Non è certo grazie ai social che l’uomo ha scoperto questa dinamica. Quando Luigi Pirandello cercò di dare una definizione del suo modo di intendere la propria poetica, ad esempio, lo fece attraverso un’immagine di una chiarezza eccezionale. Immaginate di trovarvi di fronte a una vecchia signora, scrisse nel saggio L’umorismo del 1908, “Coi capelli ritinti, tutti unti non si sa di quale orribile manteca, e poi tutta goffamente imbellettata, e parata d’abiti giovanili. Mi metto a ridere. Avverto che quella vecchia signora è il contrario di ciò che una vecchia rispettabile signora dovrebbe essere”. Una situazione chiara: quando vediamo qualcosa che si presenta all’opposto di come ci aspettiamo che sia, ci fa ridere e lo troviamo comico. Ed è esattamente ciò che capita sui social. Tuttavia, se decidessimo di fare un passo successivo, andando oltre quello che Pirandello definisce “l’avvertimento del contrario”, le cose cambierebbero. Infatti, scrive, “Se ora interviene in me la riflessione, e mi suggerisce che quella vecchia signora non prova forse nessun piacere a pararsi così come un pappagallo, ma che forse ne soffre e lo fa soltanto perché pietosamente s’inganna che, parata così, nascondendo così le rughe e le canizie, riesca a trattenere a sé l’amore del marito molto più giovine di lei, ecco che io non posso più riderne come prima, perché appunto la riflessione, lavorando in me, mi ha fatto andar oltre a quel primo avvertimento”. È qui che al comico subentra l’umorismo pirandelliano: una vera riflessione su quel primo avvertimento del contrario che permette di fare un passo in più, di scomporre la realtà e comprenderne la complessità. Questa intuizione pirandelliana d’altronde fu la base di molte delle sue opere, i cui personaggi erano spesso uomini e donne bizzarri che, però, celavano dietro alle proprie stranezze una profonda complessità. 

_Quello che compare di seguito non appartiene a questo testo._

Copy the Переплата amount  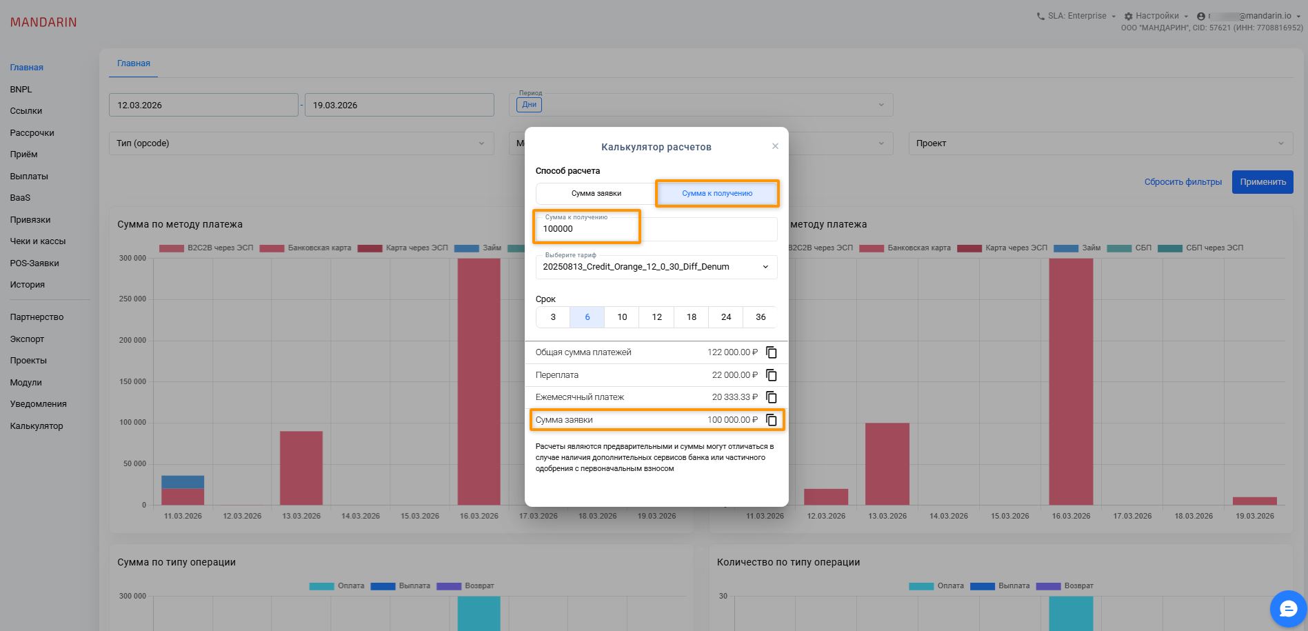[772, 375]
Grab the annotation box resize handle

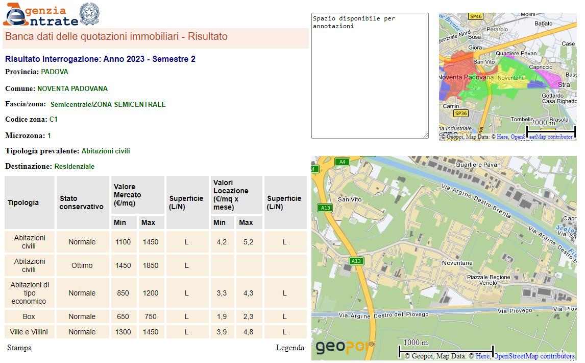click(426, 135)
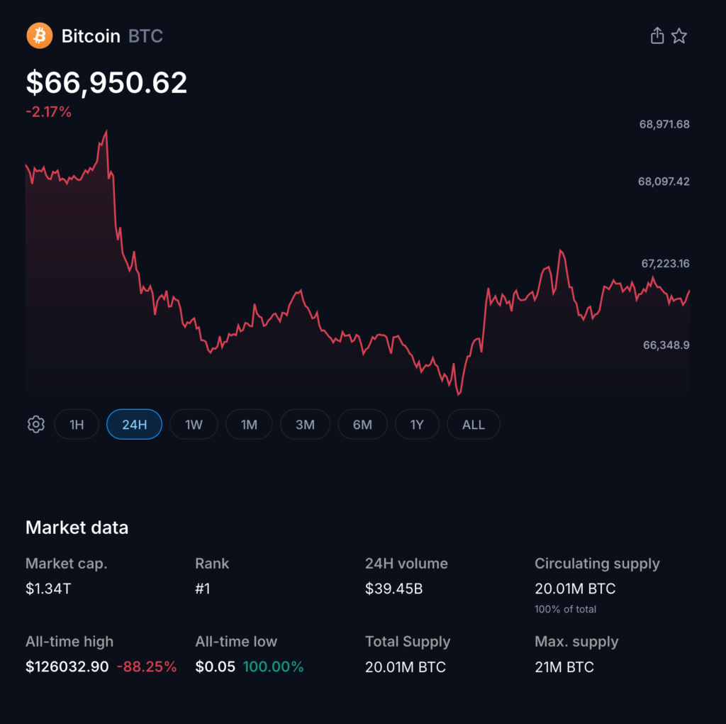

L’analisi di Pirandello ci può aiutare a indagare più a fondo il fenomeno della viralità sui social. Online, infatti, ciò che ci manca è proprio fare quel passo in più: lo sforzo di andare sotto la superficie delle cose alla ricerca della comprensione dell’altro. E manca a tutti: a chi pubblica e a chi condivide. Infatti, quando un contenuto si diffonde in modo capillare la responsabilità non può più essere caricata solo sulle spalle di chi per primo lo ha pubblicato, anche chi ne usufruisce, lo condivide oppure lo sfrutta, si addossa una responsabilità etica nei confronti del protagonista del video o della foto. In questa tendenza possiamo ritrovare gli stessi pilastri che, secondo Tommaso Labranca, sostengono la diffusione del fenomeno del trash, in particolare quelli di incongruità e massimalismo. Vedere un tentativo malriuscito di adeguarsi alla realtà, come diceva Pirandello, è qualcosa che ci attira e ci incuriosisce. E forse suscita anche un senso di superiorità: osservare la mediocrità altrui lascia sempre margine allo spettatore per percepirsi su un piano più alto, in una condizione che permette di denigrare e di percepire una propria realizzazione. Da qui nascono i meme e i contenuti digitali che prendono ispirazione da questi personaggi; i quali, di conseguenza, inducono gli utenti a guardare i filmati a loro volta, per non avere l’impressione di essere esclusi.

Tutto ciò che vediamo online viene ridotto a una specie di spettacolo da osservare come semplici spettatori. Imparare a usare il web in modo consapevole, però, significa anche comprendere che dietro a uno schermo ci sono delle persone reali, che vivono situazioni che spesso non conosciamo. Imparare, sforzarsi, ad andare a fondo, a non fermarsi alla superficie immaginando che cosa possa esserci dietro alle difficoltà di una persona che per qualche motivo si mette involontariamente in ridicolo non significa soltanto sviluppare una minima empatia verso gli altri, ma contribuire allo sviluppo di una società civile in cui la diversità non venga ogni volta considerata come una forma di inferiorità di cui prendersi gioco, una specie di intrattenimento.